DOMRADIO.DE: Ein Problem, das auch sie von missio immer wieder umtreibt, ist der Missbrauch von Ordensfrauen durch Kleriker in Afrika. Inwieweit war das Thema?
Bingener: Wir haben im letzten Jahr mit der SECAM zusammen eine Konferenz in Lomé in Togo veranstaltet, wo wir diözesane Ordensfrauen eingeladen haben. Das sind Ordensfrauen, die keine internationalen Verbindungen haben, sondern in einer Diözese begründet worden sind.
Dort gab es einen Austausch zu den Fragen von Empowerment, aber auch zu der Frage des Missbrauchs an Ordensfrauen. Den anwesenden Bischöfen ist hier deutlich geworden, wie subtil dieser Missbrauch und die Mechanismen oftmals sind. Die damals anwesenden Bischöfe haben gesagt, ihr müsst vor der SECAM sprechen. Wir wollen euch zuhören.

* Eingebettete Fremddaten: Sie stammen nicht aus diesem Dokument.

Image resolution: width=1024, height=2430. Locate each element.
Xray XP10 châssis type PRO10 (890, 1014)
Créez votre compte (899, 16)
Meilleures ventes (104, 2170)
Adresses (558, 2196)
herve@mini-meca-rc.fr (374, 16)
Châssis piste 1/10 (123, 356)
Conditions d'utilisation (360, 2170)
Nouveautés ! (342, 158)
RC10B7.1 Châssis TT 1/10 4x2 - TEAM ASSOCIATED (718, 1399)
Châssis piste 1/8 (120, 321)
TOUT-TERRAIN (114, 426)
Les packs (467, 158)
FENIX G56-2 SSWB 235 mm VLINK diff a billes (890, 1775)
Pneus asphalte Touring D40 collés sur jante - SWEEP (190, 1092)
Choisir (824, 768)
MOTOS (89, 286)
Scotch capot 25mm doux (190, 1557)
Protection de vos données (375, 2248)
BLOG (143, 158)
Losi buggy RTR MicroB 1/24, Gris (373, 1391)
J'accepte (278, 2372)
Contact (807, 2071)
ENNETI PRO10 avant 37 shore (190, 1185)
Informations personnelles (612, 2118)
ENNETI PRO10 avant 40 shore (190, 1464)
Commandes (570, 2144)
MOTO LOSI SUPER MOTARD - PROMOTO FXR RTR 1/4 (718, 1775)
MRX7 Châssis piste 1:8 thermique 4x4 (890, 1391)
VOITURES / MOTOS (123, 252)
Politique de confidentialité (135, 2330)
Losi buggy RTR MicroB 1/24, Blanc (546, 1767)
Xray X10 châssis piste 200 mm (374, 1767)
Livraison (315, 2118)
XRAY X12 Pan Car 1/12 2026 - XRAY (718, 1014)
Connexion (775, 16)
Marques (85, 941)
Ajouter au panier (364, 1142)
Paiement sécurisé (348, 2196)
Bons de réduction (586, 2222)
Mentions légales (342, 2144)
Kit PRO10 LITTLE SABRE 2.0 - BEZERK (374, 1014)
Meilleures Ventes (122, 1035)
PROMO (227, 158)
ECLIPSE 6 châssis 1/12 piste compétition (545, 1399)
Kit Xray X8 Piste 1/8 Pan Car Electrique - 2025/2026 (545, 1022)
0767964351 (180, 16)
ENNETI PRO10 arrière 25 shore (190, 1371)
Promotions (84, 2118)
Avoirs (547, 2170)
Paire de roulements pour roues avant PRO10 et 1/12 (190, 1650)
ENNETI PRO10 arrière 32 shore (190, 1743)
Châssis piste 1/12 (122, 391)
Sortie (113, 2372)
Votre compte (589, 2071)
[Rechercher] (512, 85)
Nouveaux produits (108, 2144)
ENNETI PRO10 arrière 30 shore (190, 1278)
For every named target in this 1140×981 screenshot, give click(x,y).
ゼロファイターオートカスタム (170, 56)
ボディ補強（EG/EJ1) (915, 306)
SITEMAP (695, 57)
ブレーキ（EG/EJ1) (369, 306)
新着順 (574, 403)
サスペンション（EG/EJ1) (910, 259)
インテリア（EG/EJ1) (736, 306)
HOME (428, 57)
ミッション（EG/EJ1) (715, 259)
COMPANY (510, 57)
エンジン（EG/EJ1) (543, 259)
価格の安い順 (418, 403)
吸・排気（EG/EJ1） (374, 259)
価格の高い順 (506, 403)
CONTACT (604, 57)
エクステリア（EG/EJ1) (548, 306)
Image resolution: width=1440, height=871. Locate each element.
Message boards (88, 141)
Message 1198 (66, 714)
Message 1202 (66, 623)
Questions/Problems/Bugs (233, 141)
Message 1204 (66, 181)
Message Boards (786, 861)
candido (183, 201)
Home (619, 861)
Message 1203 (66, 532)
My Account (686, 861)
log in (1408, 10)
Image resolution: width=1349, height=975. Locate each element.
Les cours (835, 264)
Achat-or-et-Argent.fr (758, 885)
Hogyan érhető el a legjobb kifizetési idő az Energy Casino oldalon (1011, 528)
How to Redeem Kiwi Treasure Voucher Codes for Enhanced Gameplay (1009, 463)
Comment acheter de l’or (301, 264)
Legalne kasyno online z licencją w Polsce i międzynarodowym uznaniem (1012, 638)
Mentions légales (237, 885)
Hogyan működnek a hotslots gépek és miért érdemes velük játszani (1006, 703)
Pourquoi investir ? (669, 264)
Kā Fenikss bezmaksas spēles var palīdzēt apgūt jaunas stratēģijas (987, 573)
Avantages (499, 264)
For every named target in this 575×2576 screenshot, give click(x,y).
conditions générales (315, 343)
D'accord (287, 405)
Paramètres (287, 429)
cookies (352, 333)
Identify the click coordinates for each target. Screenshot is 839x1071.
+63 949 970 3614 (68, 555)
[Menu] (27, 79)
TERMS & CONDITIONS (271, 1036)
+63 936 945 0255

Deswegen sind drei Ordensfrauen im nicht öffentlichen Teil der SECAM angehört worden. Den Ordensfaun war es wichtig, dass die Bischöfe nicht sofort in eine Verteidigungsposition kommen, sondern dass sie zuhören und verstehen. Auch hier ist die Situation sehr unterschiedlich. Es gibt Bischöfe in afrikanischen Ländern, die das Thema sehr offensiv angehen und verstanden haben, dass es sich nicht um Einzelfälle handelt, sondern das es systemische Ursachen hat und viele Fälle gibt.
Es gibt andere, die das Thema weiterhin nicht oben auf der Agenda haben. Hier geht es darum, weiter diesen Weg miteinander zu gehen. Außerdem haben die Ordensfrauen jetzt offiziell auf der SECAM angesprochen. Das war ein wichtiger Schritt, aber es ist erst ein Schritt und viele andere notwendige Schritte müssen folgen.
DOMRADIO.DE: Anderes großes Thema ist die große soziale Ungleichheit auf dem ganzen Kontinent, die so viele auf die gefährliche Flucht nach Europa treibt. Was haben die Bischöfe zum Thema zu sagen?
Bingener: Die Bischöfe sehen bei aller Vitalität der Kirche und bei allem Aufstrebenden das unglaubliche Leid, das es auf dem afrikanischen Kontinent gibt. Es gibt die Frage der Gesundheitsversorgung, des Klimas, der Umweltfolgen und der Armut. Es war überdeutlich, dass die Kirche stark auf der Seite der Armutsmarginalisierten steht. Sie wissen, dass viele junge Menschen eine Perspektive brauchen.
Das ist, glaube ich, dass wir von der afrikanischen Kirche lernen können. Wir müssen auf die Armen schauen. Sie kennen die Diskussionen in Deutschland über die Kürzungen für die Entwicklungszusammenarbeit. Das ist das übergroße Thema, die Frage der Armut, der Perspektive für junge Leute und der Gesundheitsversorgung. Das steht den Bischöfen sehr vor Augen.
Das Interview führte Hilde Regeniter.